Investors had good reasons to feel optimistic about McDonald's (MCD 1.32%) fiscal second-quarter earnings release. The fast-food titan was going up against an unusually weak year-ago period when widespread restaurant closures reduced sales and earnings.

McDonald's made up that lost ground -- and more -- in the three months that ended in late June, putting it in a stronger position now than it was back in 2019.

Let's take a closer look at the standout metrics from this week's quarterly report.

Four people eat inside a fast-food restaurant.

Image source: Getty Images.

Sales are setting records

Comparable-store sales rose 41% to mark a complete rebound from last year's 24% slump.

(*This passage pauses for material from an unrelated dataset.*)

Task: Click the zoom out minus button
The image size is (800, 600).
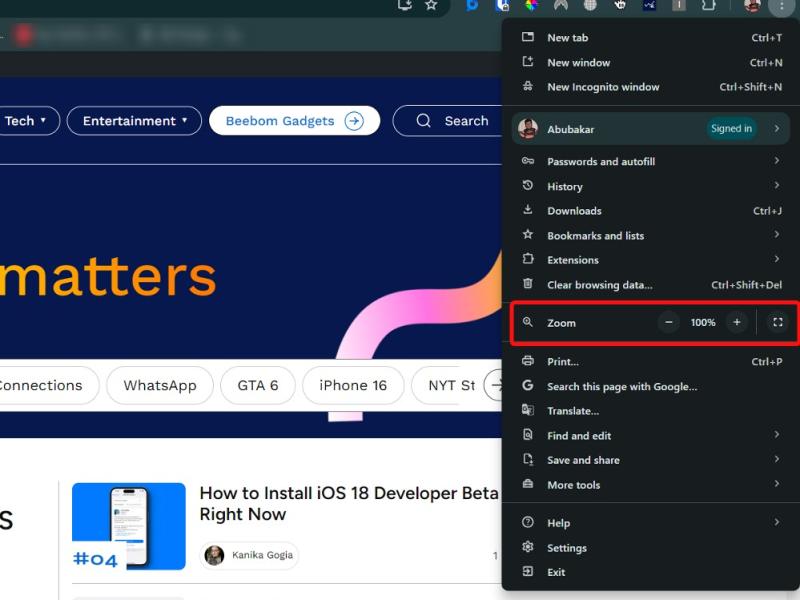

The recovery was strong across the board, with comps growth landing at 26% in the U.S. market compared to a 9% decline last year. Developed international markets like France and the U.K. landed a 75% increase compared to a 41% drop. Developing markets including Brazil and China were up 32% versus last year's 24% decline.

Management broke down the growth over two years to give investors a clearer view of demand trends outside of pandemic-related swings. Sales were up 15% in the U.S. on that basis and rose 7% globally. "Our performance is a continued demonstration of the broad-based strength and resiliency of our business," CEO Chris Kempczinski said in a press release.

Making more cash

Executives said last quarter that McDonald's stores would become more profitable thanks to cost cuts, a slimmer menu, and a tilt toward online ordering and delivery. That prediction played out in a big way, with operating margin rising to 43% of sales over the last six months.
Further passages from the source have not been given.